TASK OBJECTIVE: Records follow. Print exactly the lines from the one that has "The width and height of the screenshot is (237, 157)." through the one that has "Task: Select Turkey's $2000 current rate", inclusive, and omit the pictures.

*** DATA EXTRACTS ***

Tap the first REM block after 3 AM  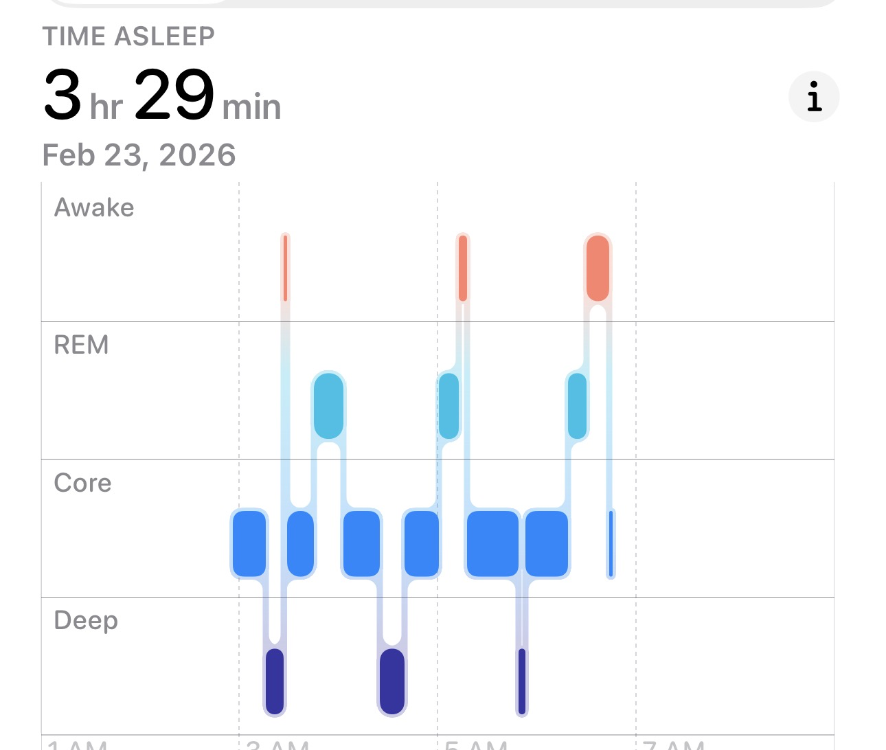[x=328, y=405]
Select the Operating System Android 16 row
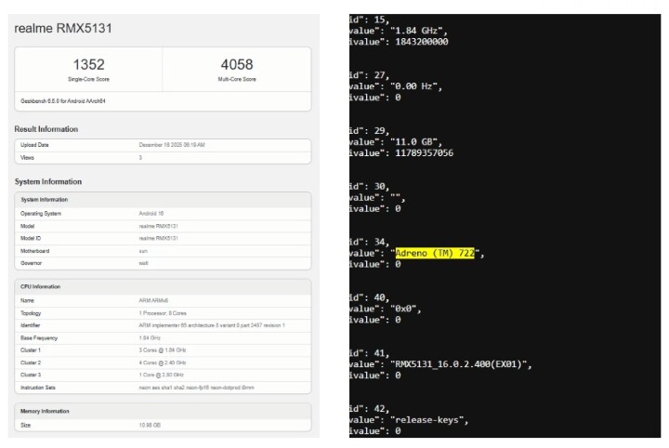The height and width of the screenshot is (448, 669). click(163, 214)
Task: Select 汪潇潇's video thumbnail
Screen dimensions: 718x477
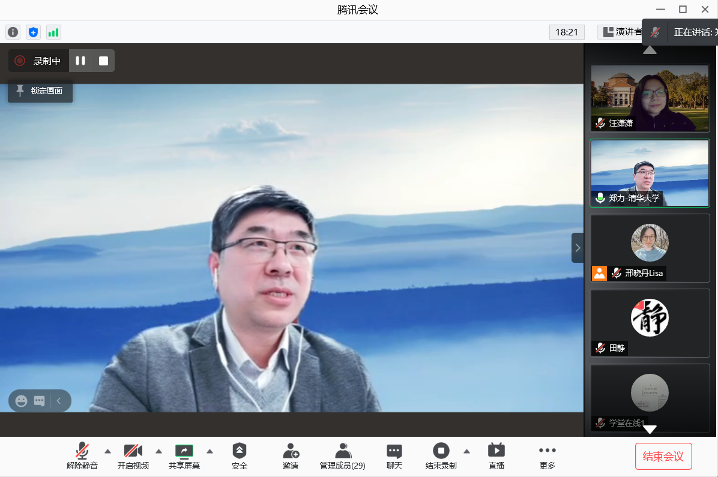Action: pos(650,98)
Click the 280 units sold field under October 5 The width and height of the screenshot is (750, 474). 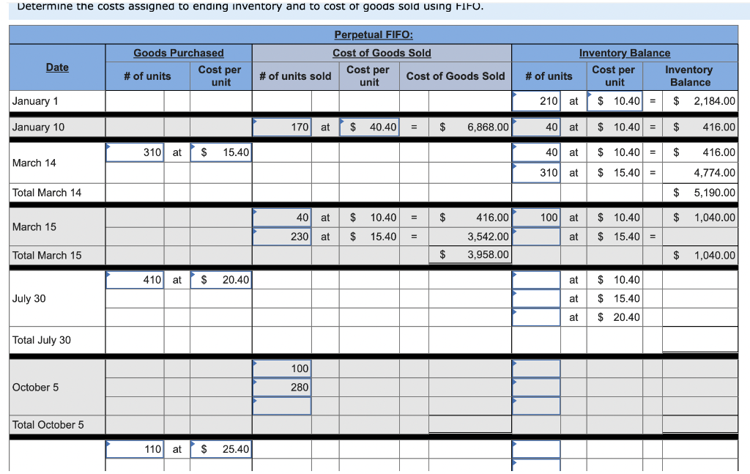pos(281,388)
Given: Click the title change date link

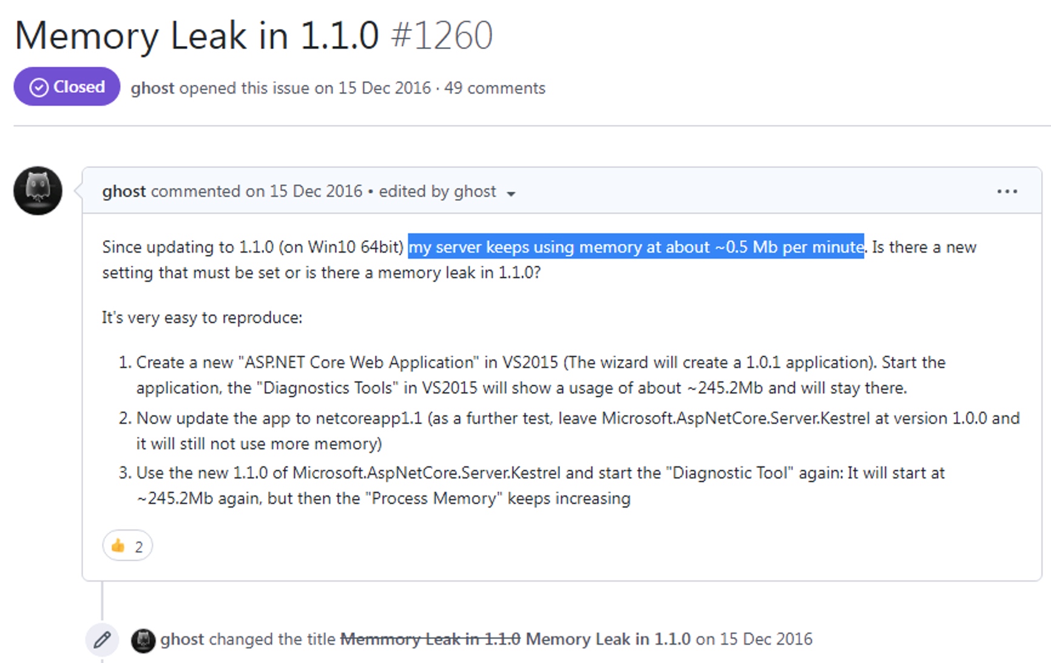Looking at the screenshot, I should click(766, 639).
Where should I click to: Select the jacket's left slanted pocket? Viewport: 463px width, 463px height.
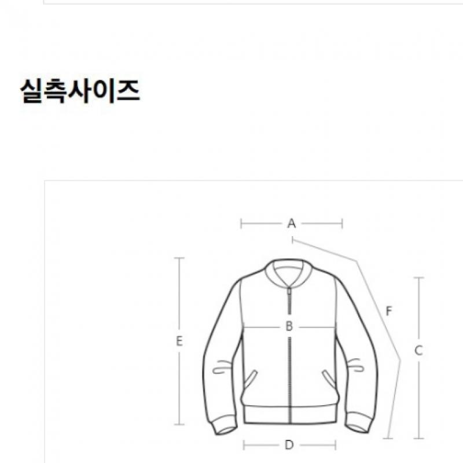click(249, 380)
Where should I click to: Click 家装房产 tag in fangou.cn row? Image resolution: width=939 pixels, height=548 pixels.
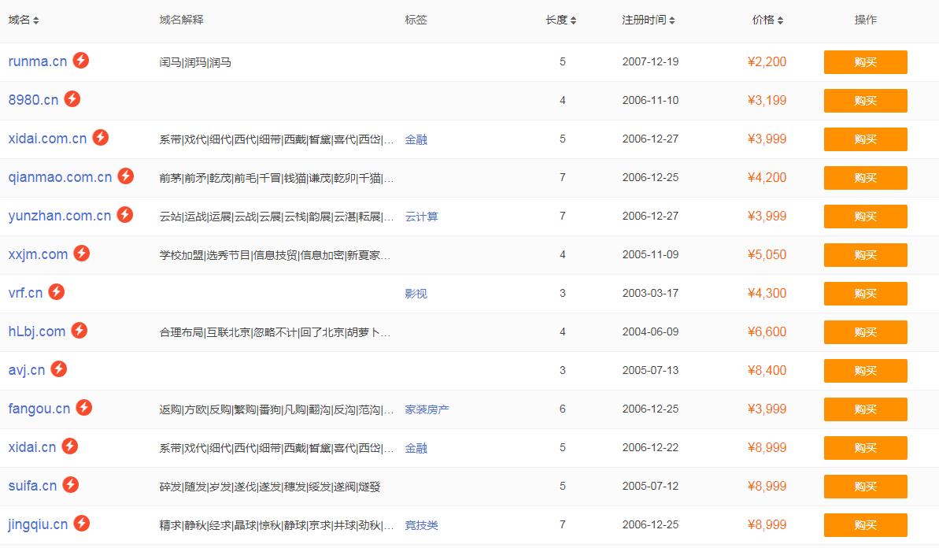[x=427, y=409]
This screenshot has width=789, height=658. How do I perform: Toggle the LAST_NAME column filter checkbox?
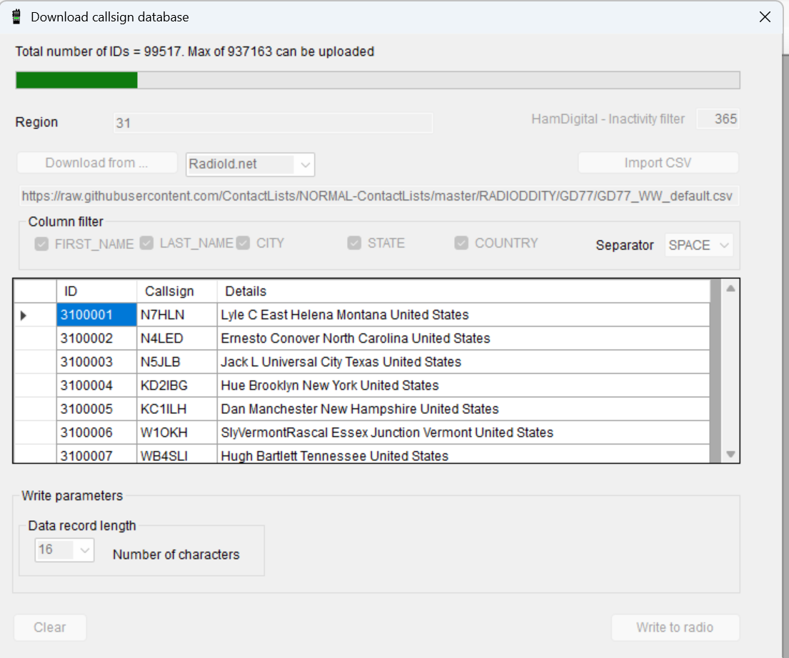point(146,243)
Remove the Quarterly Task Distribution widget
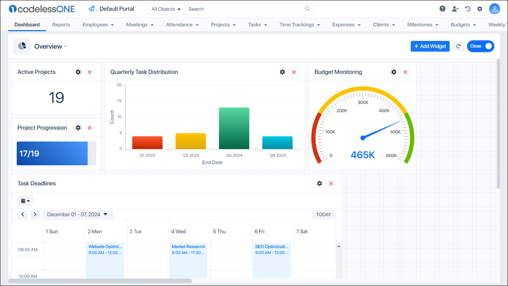508x286 pixels. pyautogui.click(x=294, y=72)
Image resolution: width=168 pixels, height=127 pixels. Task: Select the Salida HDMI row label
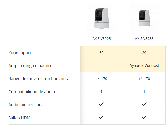coord(20,118)
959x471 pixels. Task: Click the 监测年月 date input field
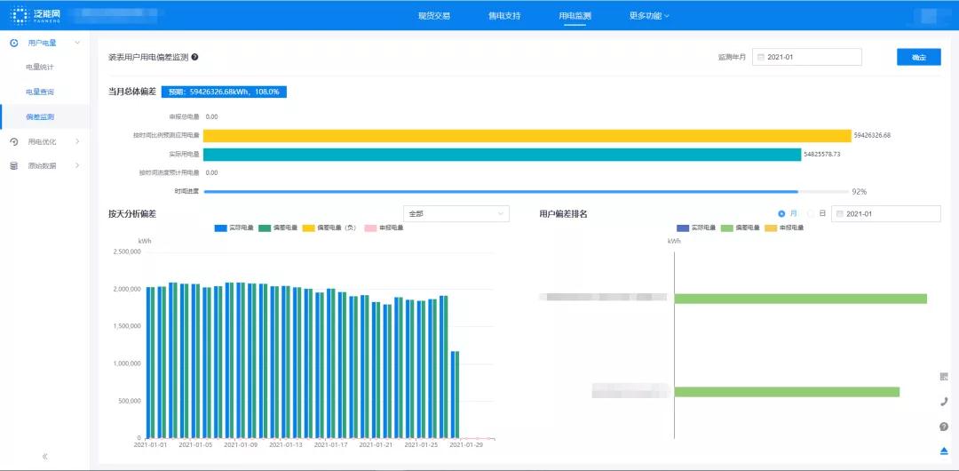(806, 57)
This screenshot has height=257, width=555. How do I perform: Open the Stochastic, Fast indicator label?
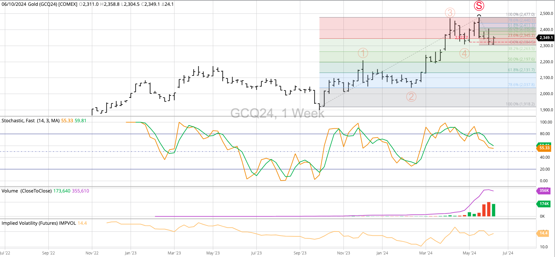pos(30,121)
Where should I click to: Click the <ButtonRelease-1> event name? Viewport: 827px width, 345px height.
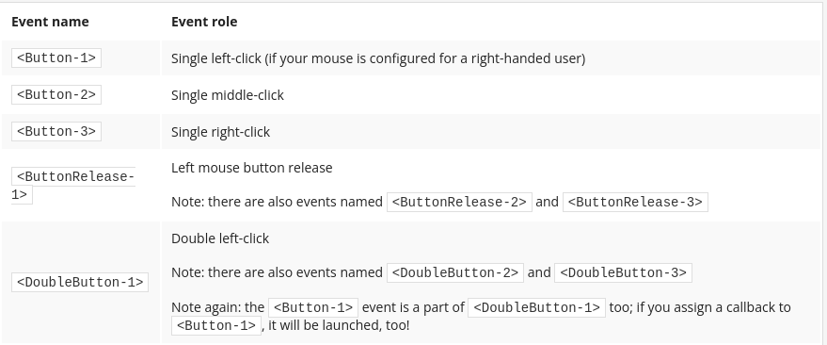[x=73, y=186]
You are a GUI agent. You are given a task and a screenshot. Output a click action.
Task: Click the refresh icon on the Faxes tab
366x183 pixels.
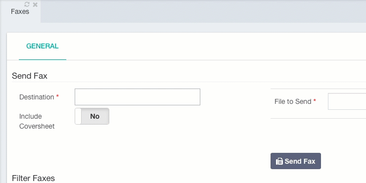coord(27,4)
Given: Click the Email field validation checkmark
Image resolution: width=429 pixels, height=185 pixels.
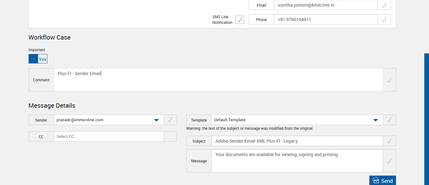Looking at the screenshot, I should (x=384, y=5).
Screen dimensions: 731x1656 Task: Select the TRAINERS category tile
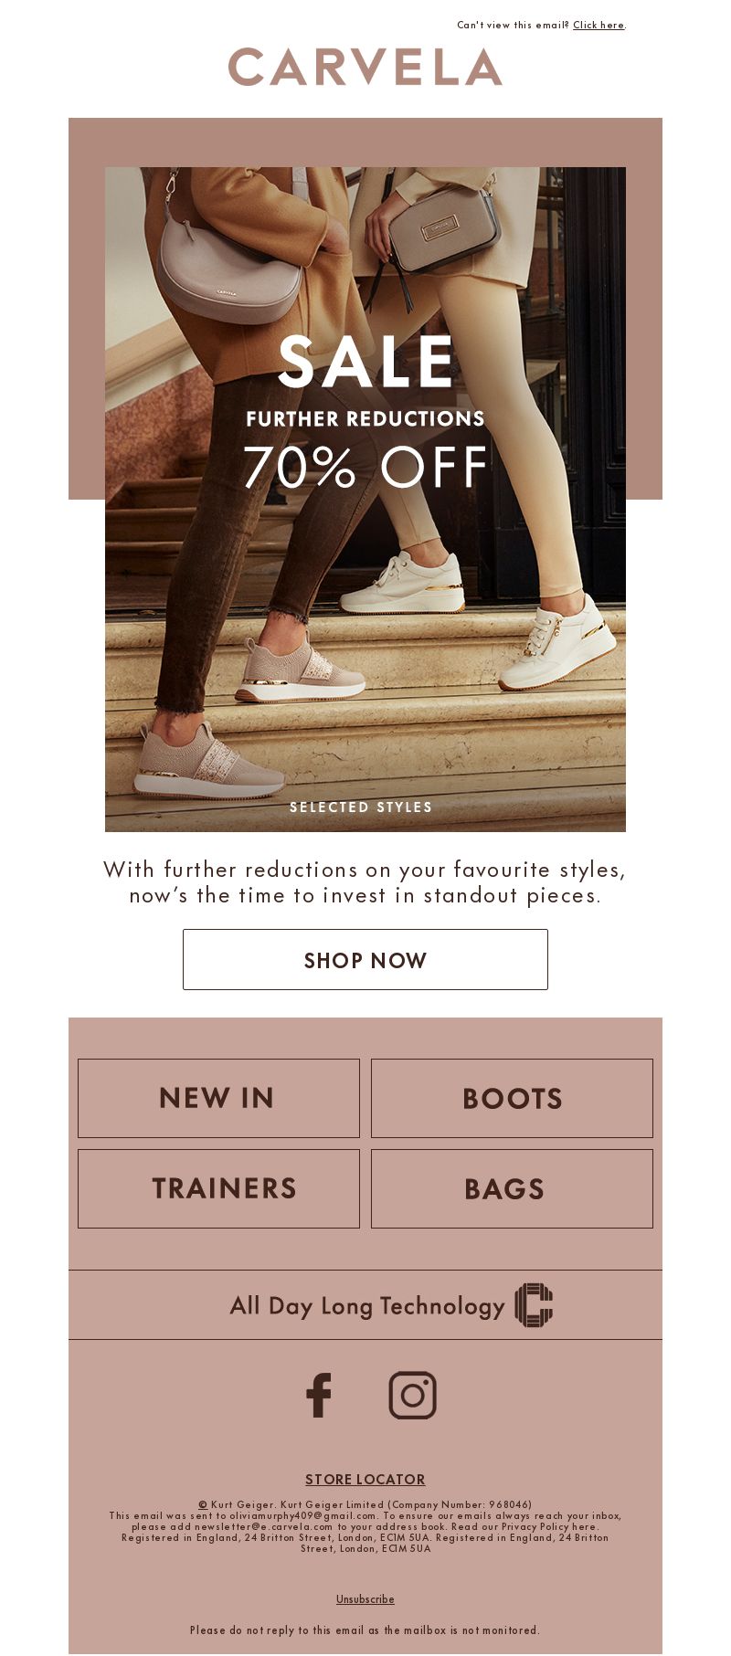click(x=218, y=1188)
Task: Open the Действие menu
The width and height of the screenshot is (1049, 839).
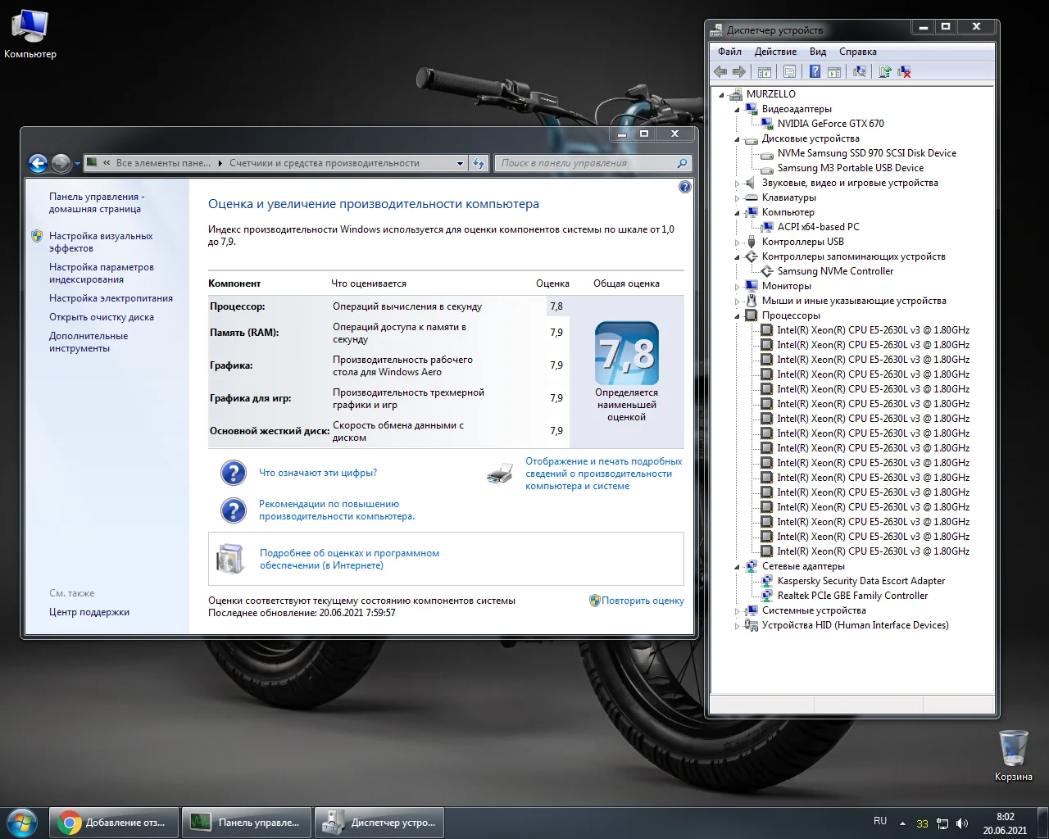Action: pos(774,52)
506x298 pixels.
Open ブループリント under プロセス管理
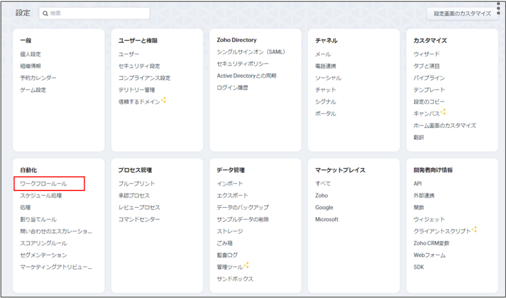(x=136, y=184)
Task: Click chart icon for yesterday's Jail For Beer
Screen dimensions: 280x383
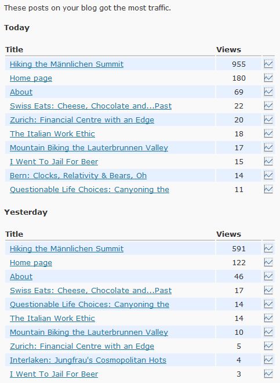Action: [268, 374]
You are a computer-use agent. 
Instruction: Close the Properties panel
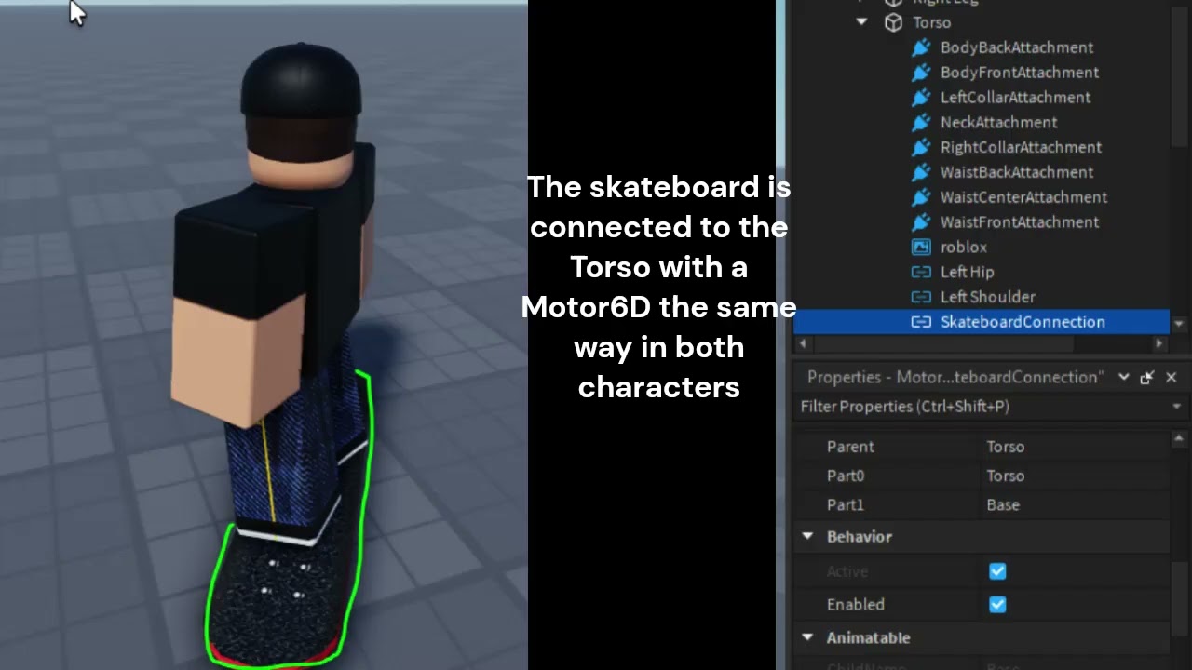point(1171,377)
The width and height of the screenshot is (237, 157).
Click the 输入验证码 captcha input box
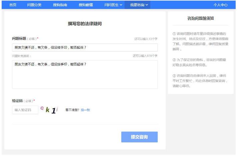(25, 110)
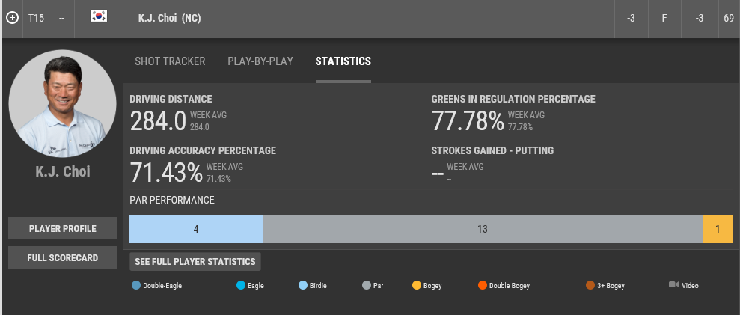740x315 pixels.
Task: Click the Par legend dot
Action: click(367, 285)
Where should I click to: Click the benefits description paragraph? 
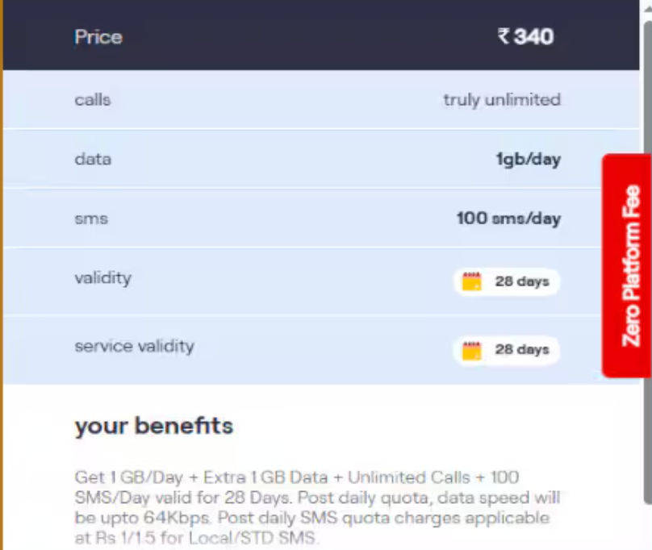(317, 507)
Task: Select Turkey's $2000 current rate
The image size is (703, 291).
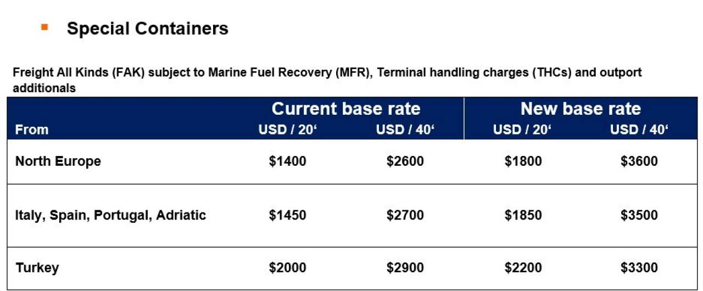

*** End of DATA EXTRACTS ***

WRITTEN SOLUTION:
The width and height of the screenshot is (237, 157).
Click the 输入验证码 captcha input box
(25, 110)
740x315 pixels.
Task: Click the Par legend dot
Action: click(367, 285)
Where should I click to: Click the benefits description paragraph? 
(317, 507)
Task: Select Turkey's $2000 current rate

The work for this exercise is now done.